Photodynamic therapy (PDT) with topical methyl aminolevulinate (Metvix cream, 16%; Photocure ASA, Oslo, Norway) is a safe and effective noninvasive treatment of BCCs that causes minimal damage to surrounding tissue and results in excellent cosmetic outcomes.3 However, PDT is not normally used to treat eyelid lesions owing to the risk of phototoxic eye damage. We describe how PDT can be performed safely in the treatment of eyelid BCC and papilloma in unselected cases.
Conjunctival anesthetic is administered (oxybuprocaine, 0.4%), and an ocular shield is inserted. Infiltration anesthetic (carbocaine, 20%, with adrenalin, 5%) is injected before debulking tumor tissue using a curet. A chalazion clamp may be used to hold the eyelid in a fixed position (Figure, A). Hemostasis is obtained by slight compression, and Metvix is applied to the lesion, including to a 5-mm margin of uninvolved skin (Figure, B).
Conjunctival tumors are treated by Metvix application on the ocular shield. The eye is covered with adhesive film and a light-impermeable eye patch. The patient rests for 3 hours in a calm environment, avoiding eyeball movements to minimize irritation. Then the tumor area is illuminated with a light-emitting diode lamp (37 J/cm2, 632-nm wavelength) (Aktilite 128; Photocure ASA) (Figure, C).

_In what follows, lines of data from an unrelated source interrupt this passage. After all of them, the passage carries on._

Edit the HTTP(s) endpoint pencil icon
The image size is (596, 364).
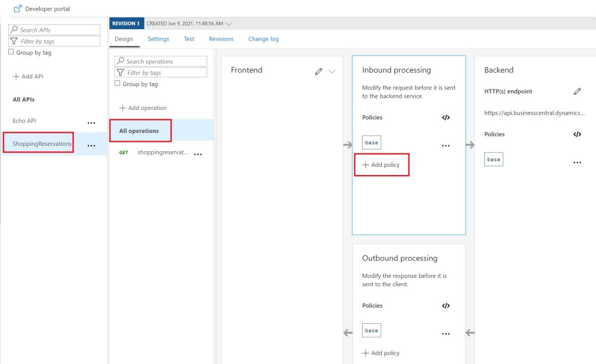click(577, 91)
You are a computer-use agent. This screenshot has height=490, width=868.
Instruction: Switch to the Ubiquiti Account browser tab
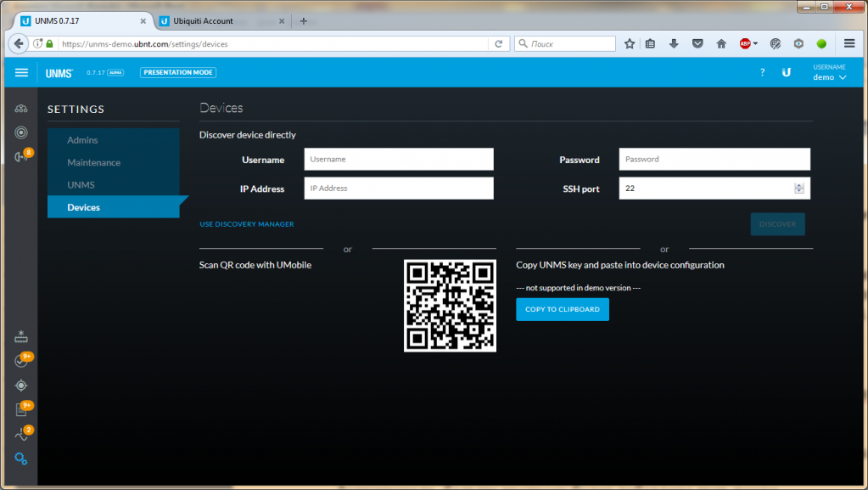click(x=204, y=20)
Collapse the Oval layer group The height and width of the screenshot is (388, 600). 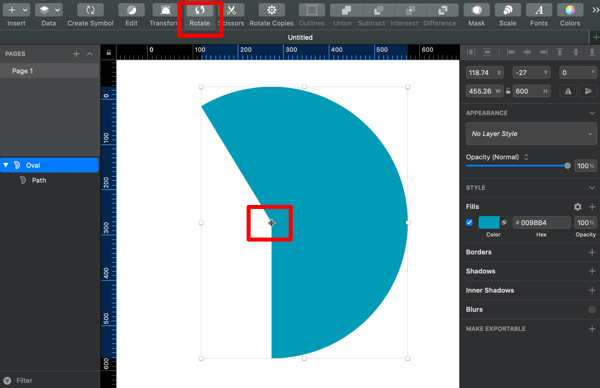[6, 165]
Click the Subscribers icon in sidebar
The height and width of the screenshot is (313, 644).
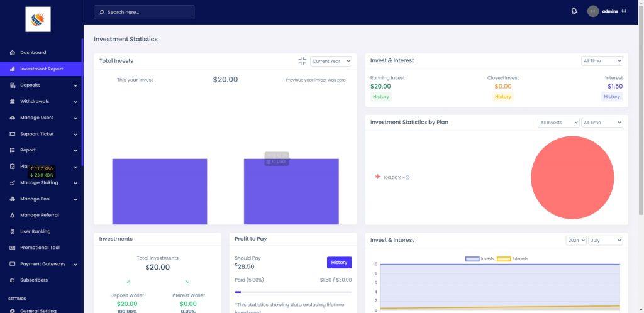click(13, 280)
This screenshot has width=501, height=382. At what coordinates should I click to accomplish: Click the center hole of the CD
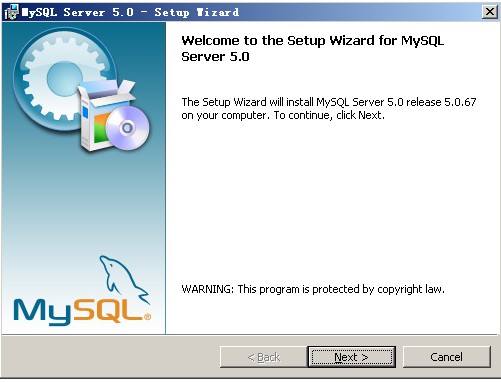(x=127, y=128)
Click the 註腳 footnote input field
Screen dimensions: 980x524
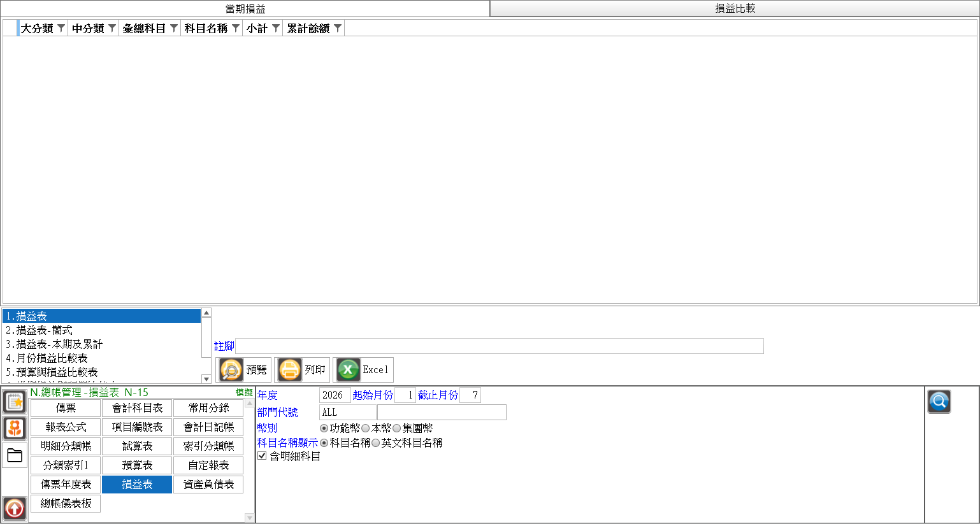click(499, 346)
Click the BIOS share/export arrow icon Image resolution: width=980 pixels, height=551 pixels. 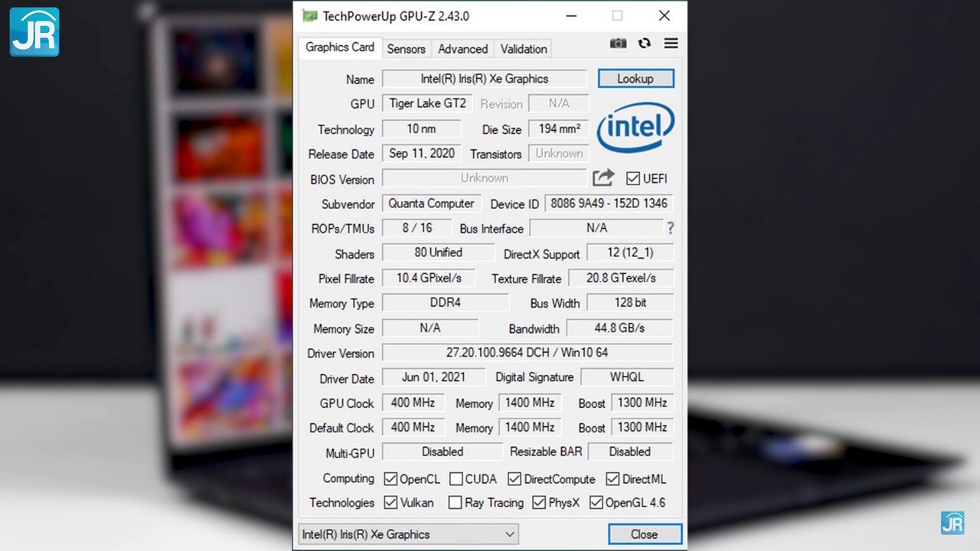tap(603, 178)
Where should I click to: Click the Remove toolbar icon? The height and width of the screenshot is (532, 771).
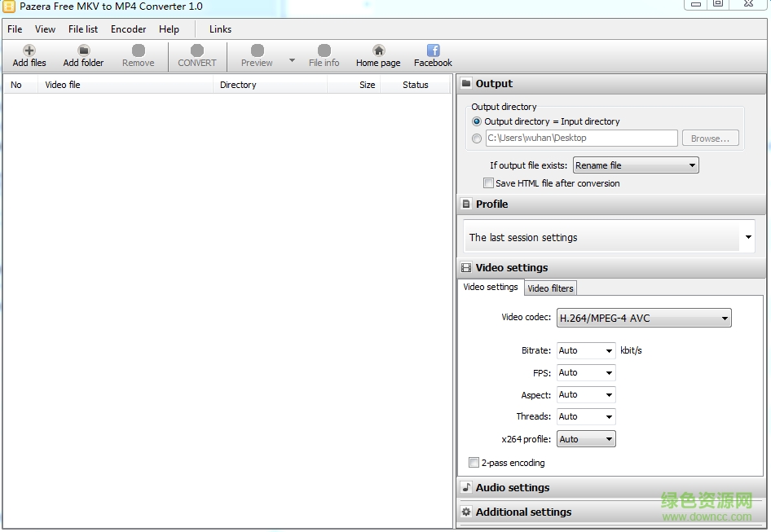[138, 51]
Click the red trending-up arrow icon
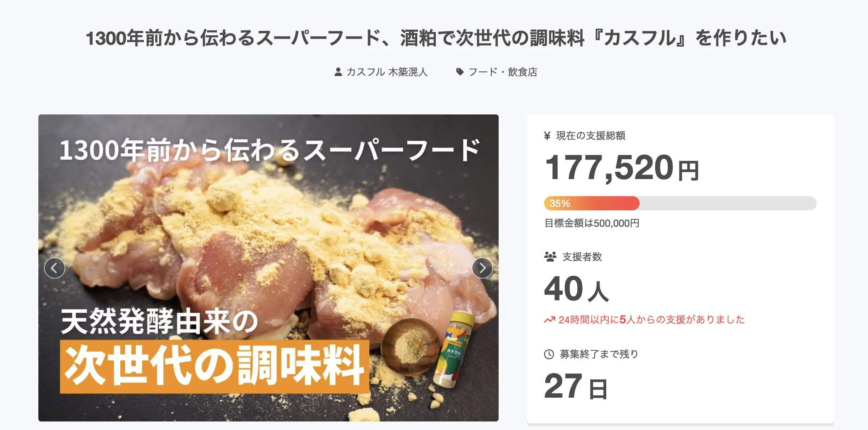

The ocular shield is removed after illumination and replaced with a protective eye patch for 24 hours to protect from ambient light. Eye drops (chloramphenicol, 5%, and dexamethasone, 1%) are used daily for 3 days to prevent infection and irritation of the eye. After 1 week, crusts are removed, and the procedure is repeated (Figure, D).
We used PDT to treat 12 patients with histologically verified eyelid BCC and papillomas (Table). Median complete response time was 8 months for 9 of the patients (range, 5-21 months), yielding a response rate of 75%. In 3 patients, however, the tumor recurred after a median of 4 months (range, 0-21 months). In all cases, functional and cosmetic outcomes were highly satisfying, and treatment-related pain was acceptable thanks to the anesthesia.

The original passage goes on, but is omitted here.